GIVEN INSTRUCTION:
Pick out each line in the rows below that contains the string "This".

RECORDS PROVIDED:

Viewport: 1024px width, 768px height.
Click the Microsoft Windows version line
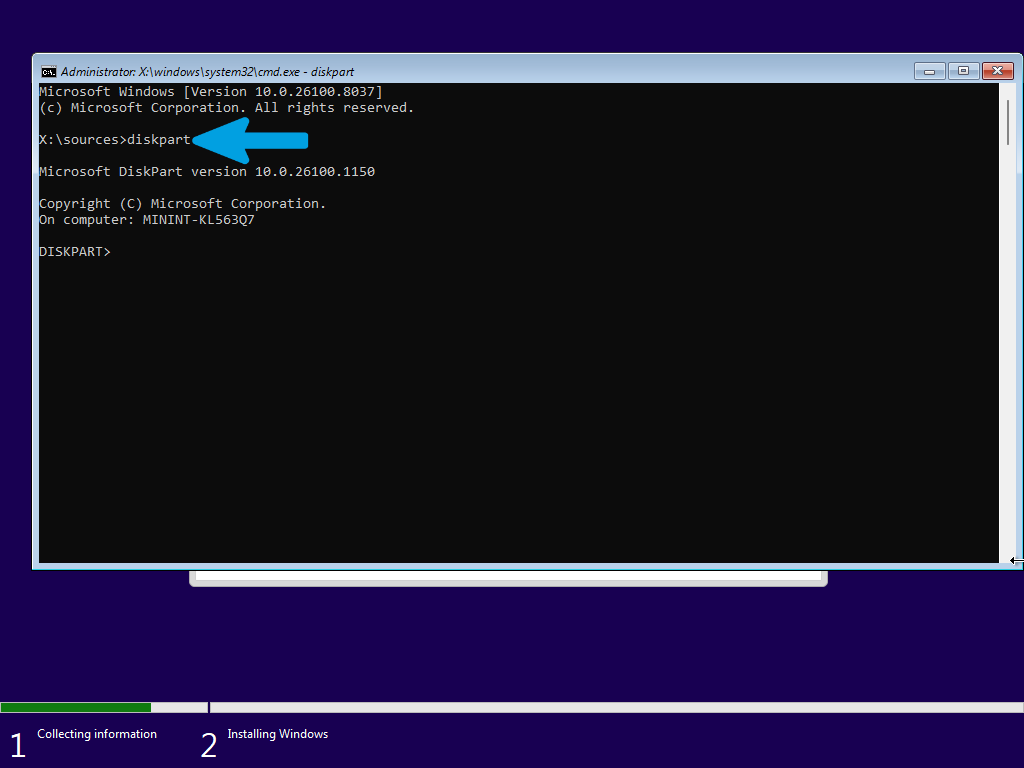pos(211,91)

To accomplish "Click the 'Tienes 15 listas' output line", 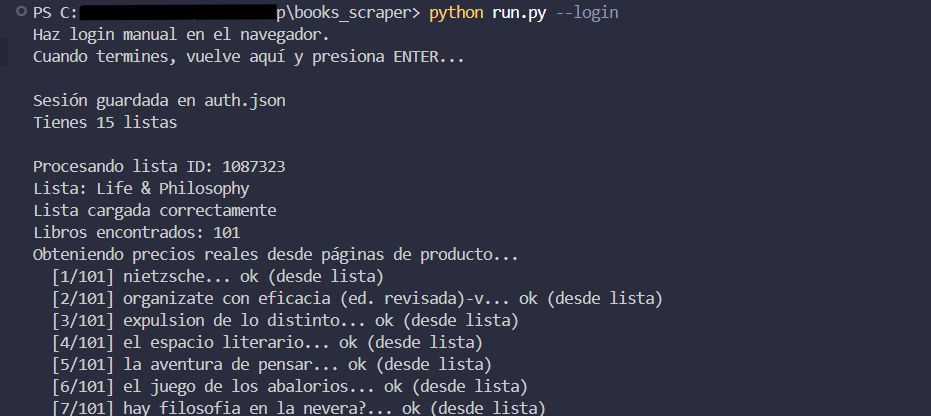I will coord(104,123).
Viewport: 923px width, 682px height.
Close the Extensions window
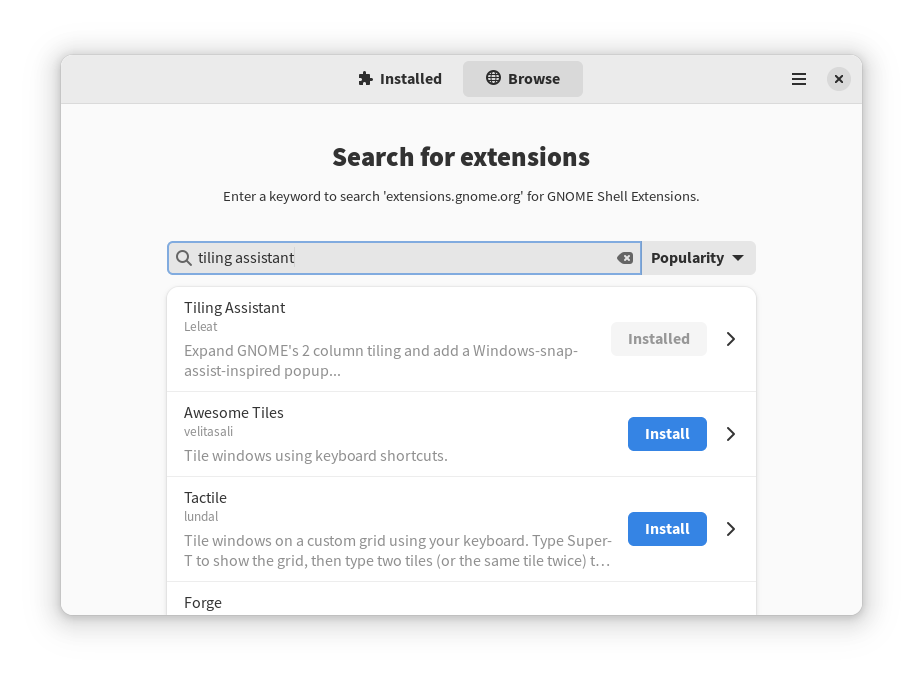coord(839,79)
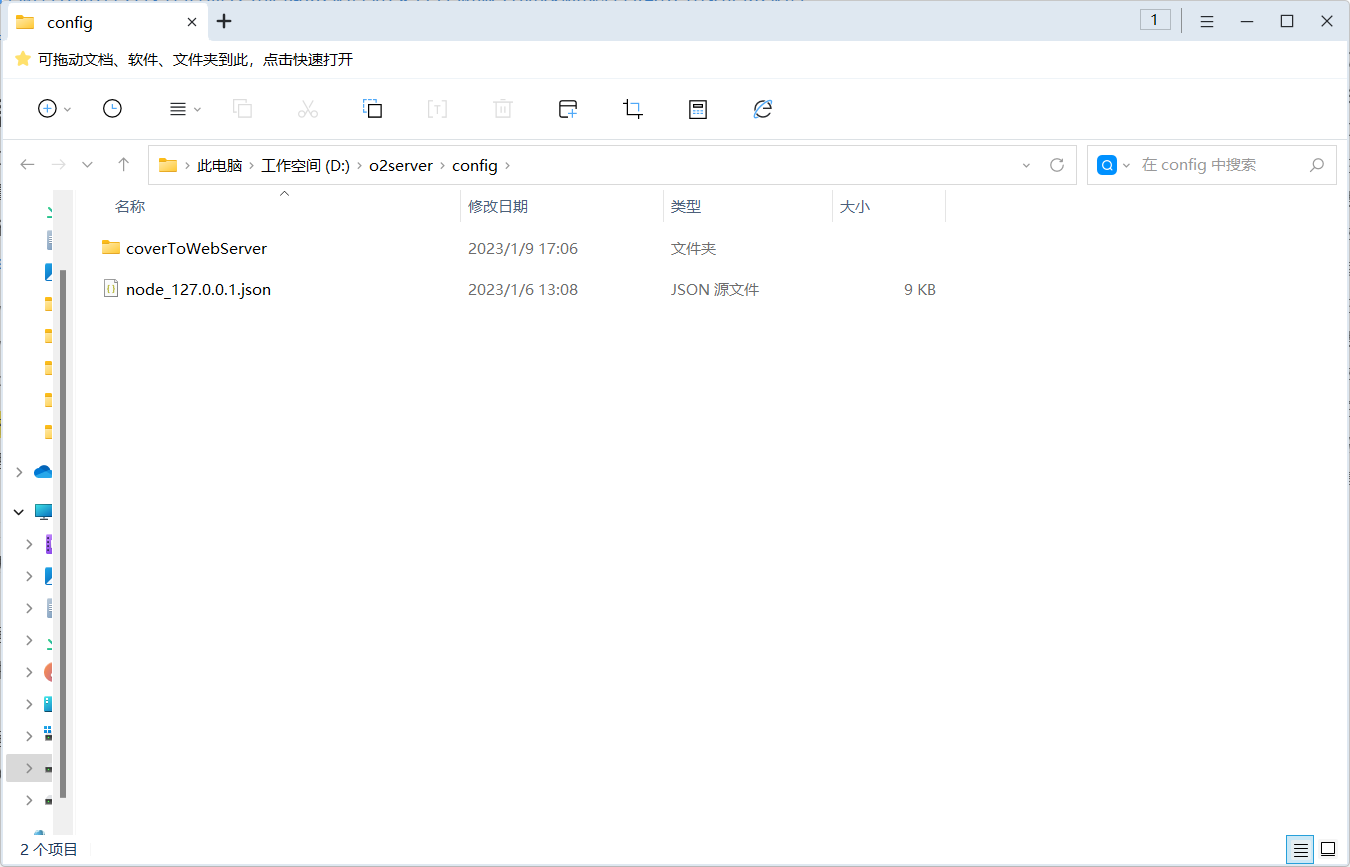Click the new window plus icon
This screenshot has width=1350, height=867.
click(568, 109)
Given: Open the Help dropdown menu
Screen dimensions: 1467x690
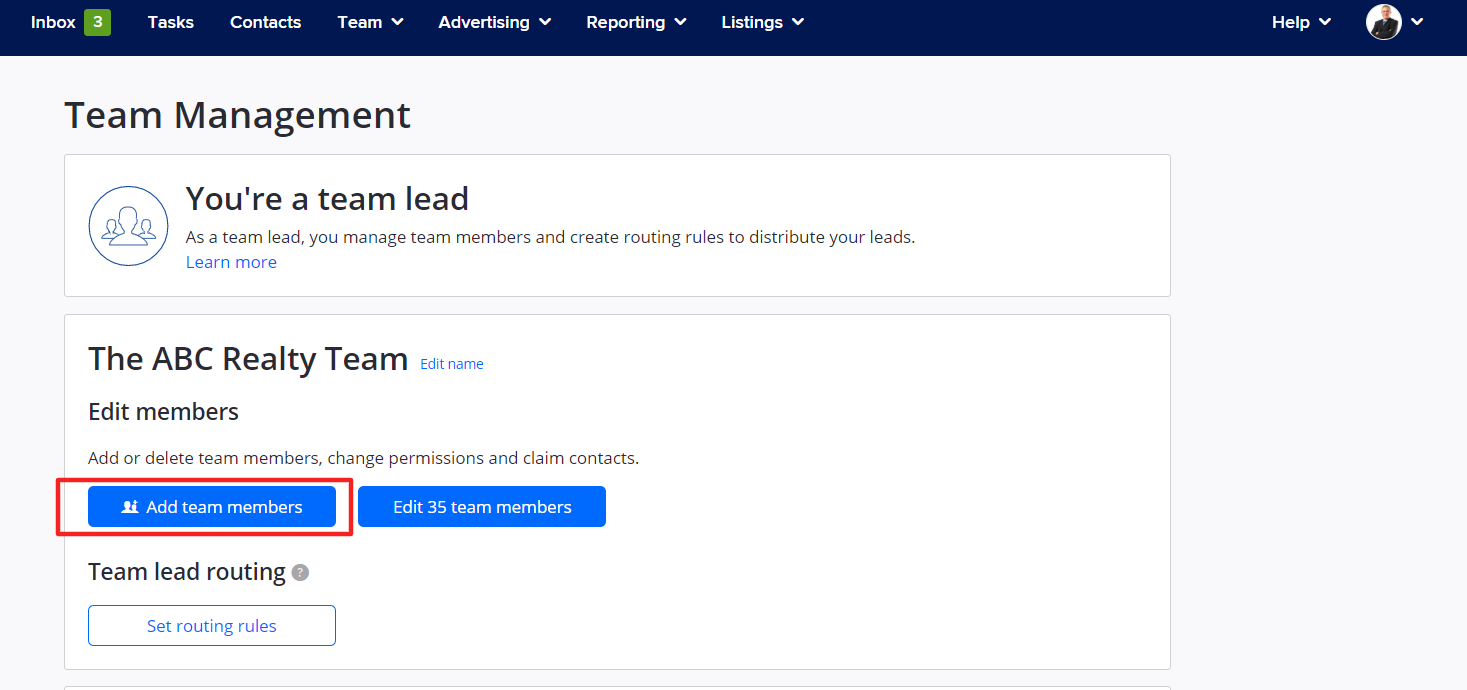Looking at the screenshot, I should point(1301,22).
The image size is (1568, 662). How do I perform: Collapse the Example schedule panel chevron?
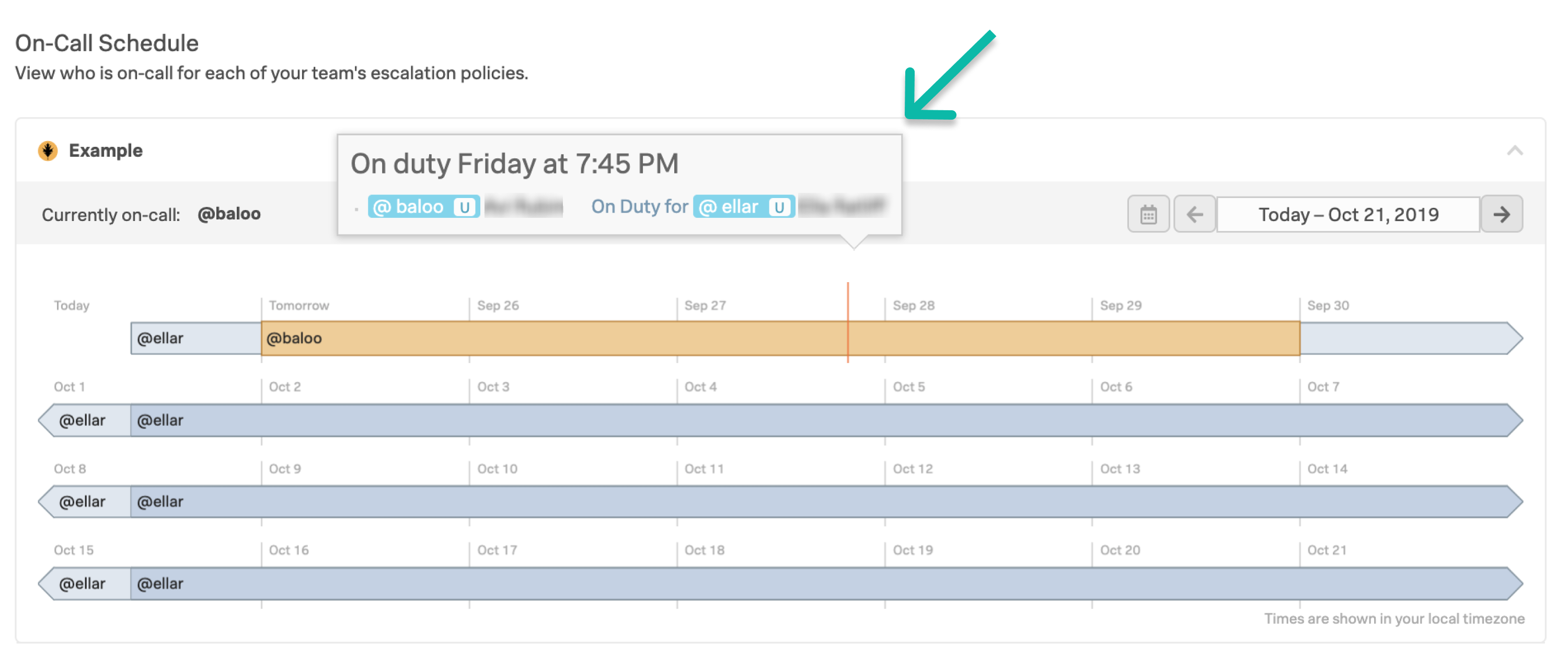(x=1515, y=150)
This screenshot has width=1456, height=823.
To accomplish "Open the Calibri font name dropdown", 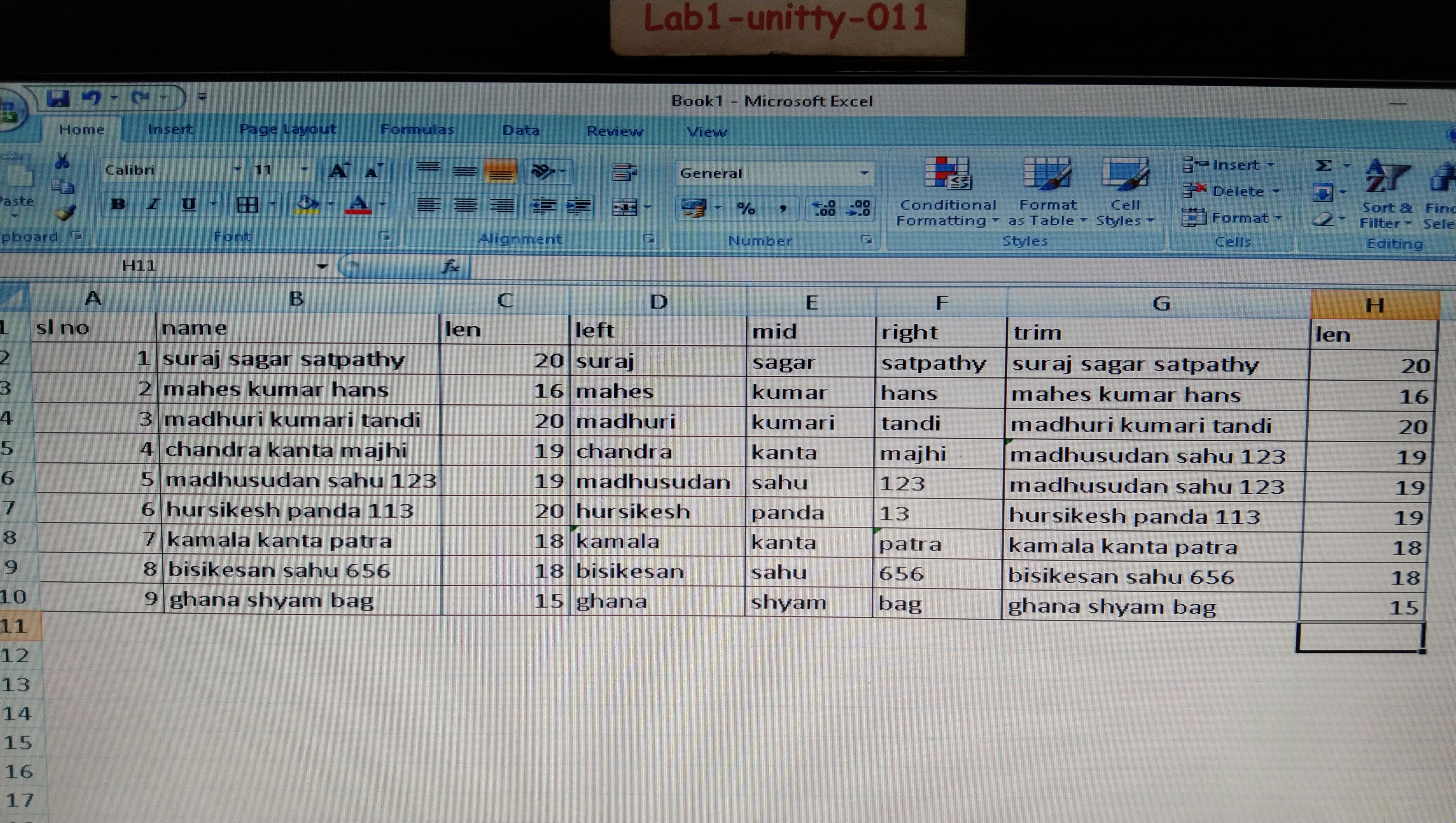I will tap(237, 170).
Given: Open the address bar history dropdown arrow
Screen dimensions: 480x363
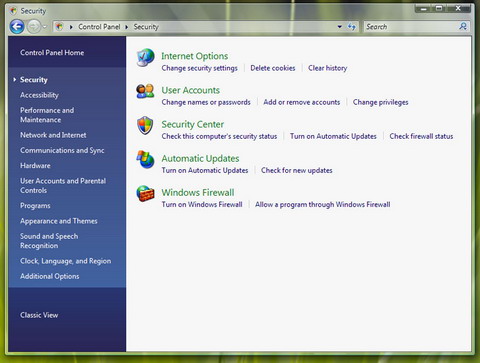Looking at the screenshot, I should pos(340,27).
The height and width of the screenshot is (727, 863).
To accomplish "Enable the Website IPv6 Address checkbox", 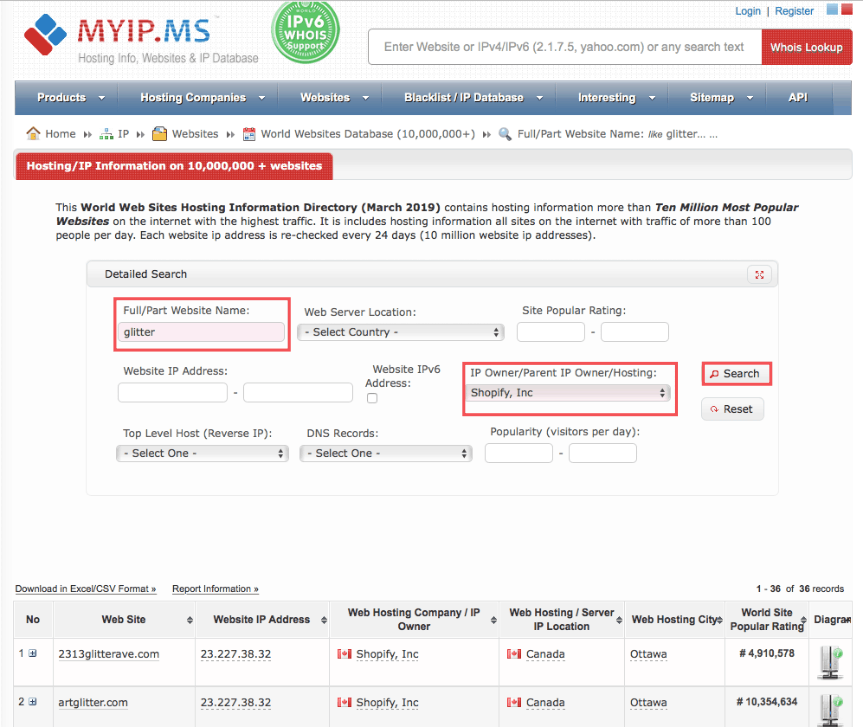I will coord(370,398).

EXPECTED ANSWER:
This screenshot has width=1350, height=867.
This screenshot has width=1456, height=823.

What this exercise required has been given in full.